If and when legally mandated EHR interoperability, patient data ownership and portability (via APIs) finally begin to take hold, though, patients will be able to feed all their relevant clinical information from the medical record into third-party large language models trained on healthcare contexts. Expect that moments after an H&P is visible in their portal, patients and families will have an AI-crafted differential diagnosis, testing regimen and treatment plan on their smartphones, which they will be eager to helpfully share with you.
Physicians have long derisively complained about patients consulting “Dr. Google,” who often spouted misinformation and quackery. Dr. ChatGPT might occasionally confabulate and isn’t ready to join humans in real-world medical practice. But once it does, expect an omnipresent, obnoxious colleague who virtually always has the right initial diagnosis near the top of its list.
When is medical education going to shift to how best to use this tool versus ignoring it and continue to mandate “least wrong” no internet multiple choice tests that ignore critical physician tools like statistics for evidenced based medicine which become our sorting hat for fields and careers? Likely never.
Have been using chat deidentified for a bit for this purpose. Last week a guy who looked well nourished came in for hemoglobin of 3.5 and vague neurological symptoms - numbness/tingling - chat told me it was most likely pernicious anemia after 15sec of putting in the intern HPI. It was. B12 in the gutter. Sure heme would have called it, sure might have got to it through up to date/usual reasoning - but it’s a disease I rarely see or can vaguely remember reading about. It simply gave it to me after putting in some basic story and bloodwork.

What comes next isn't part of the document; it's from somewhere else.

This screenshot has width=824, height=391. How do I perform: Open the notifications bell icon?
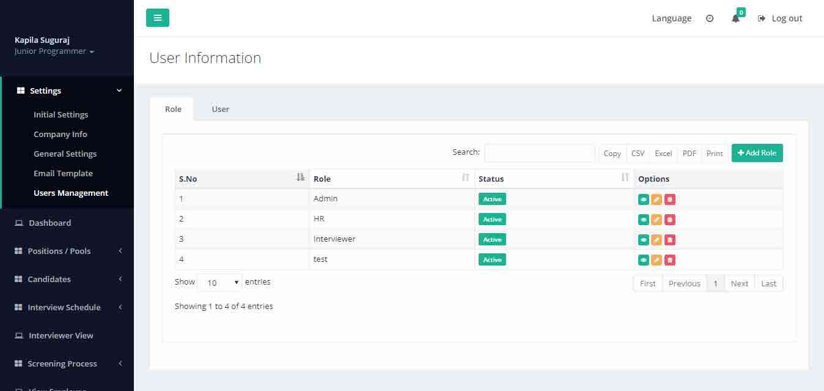point(735,18)
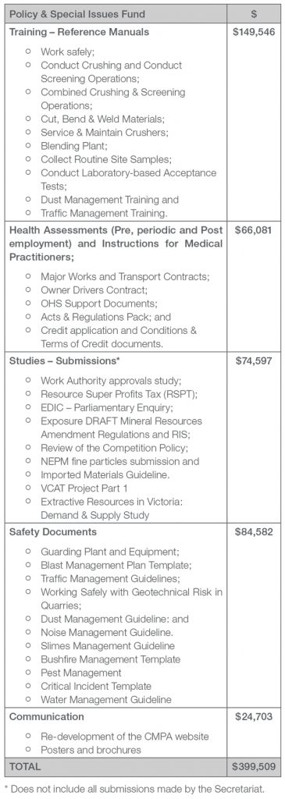Screen dimensions: 285x799
Task: Select the $399,509 total amount
Action: (x=254, y=767)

But to return to ebm - understanding a bad study verus a good study - chat is weaker - BUT GETTING BETTER. It used to make a poor meta-analysis study error of assuming data was of similar quality and regurge that. But it’s doing less of that.
Have been tracking its response to several questions and it can’t get lost in the weeds like we do amidst a journal club (yet).
But pathophysiologic reasoning? My god it’s amazing.
And will likely be poorly or not incorporated into medical education for decades.
Like any tool it only works nicely when deployed properly and better in the hands of someone who has experience.